Data Science For Startups: Data Pipelines - Part I

Ben Weber
Apr 12, 2020

Contents Outline

Data Science For Startups: Data Pipelines - Part I

Apr 12, 2020 13 minutes read

Source: TheDigitalArtist at

Part three of my ongoing series about building a data science discipline at a startup. You can find links to all of the posts in the introduction, and a book based on this series on Amazon.

Building data pipelines is a core component of data science at a startup. In order to build data products, you need to be able to collect data points from millions of users and process the results in near real-time. While my previous blog post discussed what type of data to collect and how to send data to an endpoint, this post will discuss how to process data that has been collected, enabling data scientists to work with the data. The coming blog post on model production will discuss how to deploy models on this data platform.

Typically, the destination for a data pipeline is a data lake, such as Hadoop or parquet files on S3, or a relational database, such as Redshift. An ideal data pipeline should have the following properties:

  • Low Event Latency: Data scientists should be able to query recent event data in the pipeline, within minutes or seconds of the event being sent to the data collection endpoint. This is useful for testing purposes and for building data products that need to update in near real-time.
  • Scalability: A data pipeline should be able to scale to billions of data points, and potentially trillions as a product scales. A high performing system should not only be able to store this data, but make the complete data set available for querying.
  • Interactive Querying: A high functioning data pipeline should support both long-running batch queries and smaller interactive queries that enable data scientists to explore tables and understand the schema without having to wait minutes or hours when sampling data.
  • Versioning: You should be able to make changes to your data pipeline and event definitions without bringing down the pipeline and suffering data loss. This post will discuss how to build a pipeline that supports different event definitions, in the case of changing an event schema.
  • Monitoring: If an event is no longer being received, or tracking data is no longer being received for a particular region, then the data pipeline should generate alerts through tools such as PagerDuty.
  • Testing: You should be able to test your data pipeline with test events that do not end up in your data lake or database, but that do test components in the pipeline.
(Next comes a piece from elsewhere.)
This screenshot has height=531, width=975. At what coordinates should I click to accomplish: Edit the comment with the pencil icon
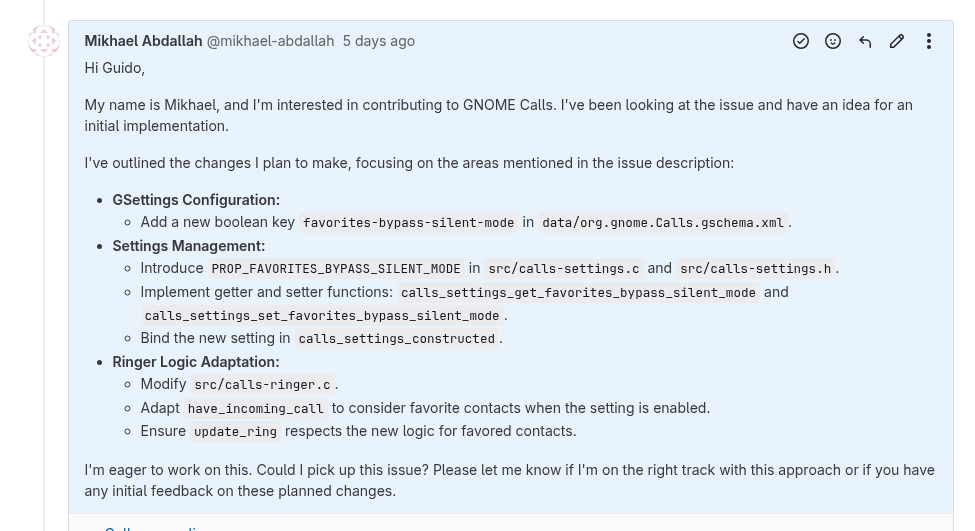click(x=897, y=41)
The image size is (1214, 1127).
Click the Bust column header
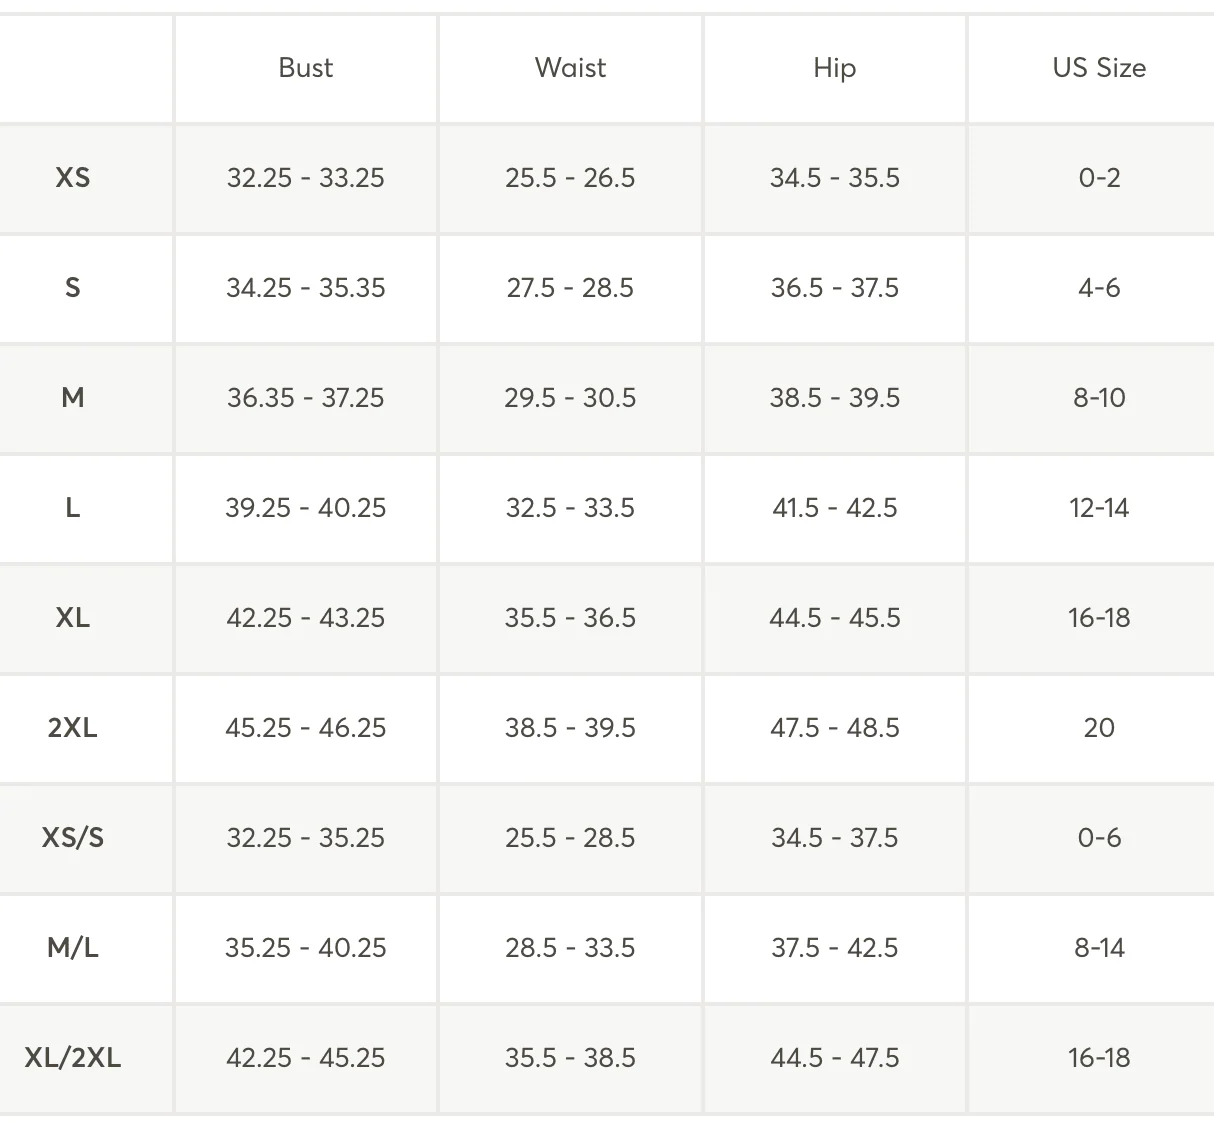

There’s a number of other useful properties that a data pipeline should have, but this is a good starting point for a startup. As you start to build additional components that depend on your data pipeline, you’ll want to set up tooling for fault tolerance and automating tasks.

This post will show how to set up a scalable data pipeline that sends tracking data to a data lake, database, and subscription service for use in data products. I’ll discuss the different types of data in a pipeline, the evolution of data pipelines, and walk through an example pipeline implemented on GCP with PubSub, DataFlow, and BigQuery.

Before deploying a data pipeline, you’ll want to answer the following questions, which resemble our questions about tracking specs:
  1. Who owns the data pipeline?
  2. Which teams will be consuming data?
  3. Who will QA the pipeline?

In a small organization, a data scientist may be responsible for the pipeline, while larger organizations usually have an infrastructure team that is responsible for keeping the pipeline operational. It’s also useful to know which teams will be consuming the data, so that you can stream data to the appropriate teams. For example, marketing may need real-time data of landing page visits to perform attribution for marketing campaigns. And finally, the data quality of events passed to the pipeline should be thoroughly inspected on a regular basis. Sometimes a product update will cause a tracking event to drop relevant data, and a process should be set up to capture these types of changes in data.

Types of Data

Data in a pipeline is often referred to by different names based on the amount of modification that has been performed. Data is typically classified with the following labels:
  • Raw Data: Is tracking data with no processing applied. This is data stored in the message encoding format used to send tracking events, such as JSON. Raw data does not yet have a schema applied. It’s common to send all tracking events as raw events, because all events can be sent to a single endpoint and schemas can be applied later on in the pipeline.
  • Processed Data: Processed data is raw data that has been decoded into event specific formats, with a schema applied. For example, JSON tracking events that have been translated into a session start events with a fixed schema are considered processed data. Processed events are usually stored in different event tables/destinations in a data pipeline.
  • Cooked Data: Processed data that has been aggregated or summarized is referred to as cooked data. For example, processed data could include session start and session end events, and be used as input to cooked data that summarizes daily activity for a user, such as number of sessions and total time on site for a web page.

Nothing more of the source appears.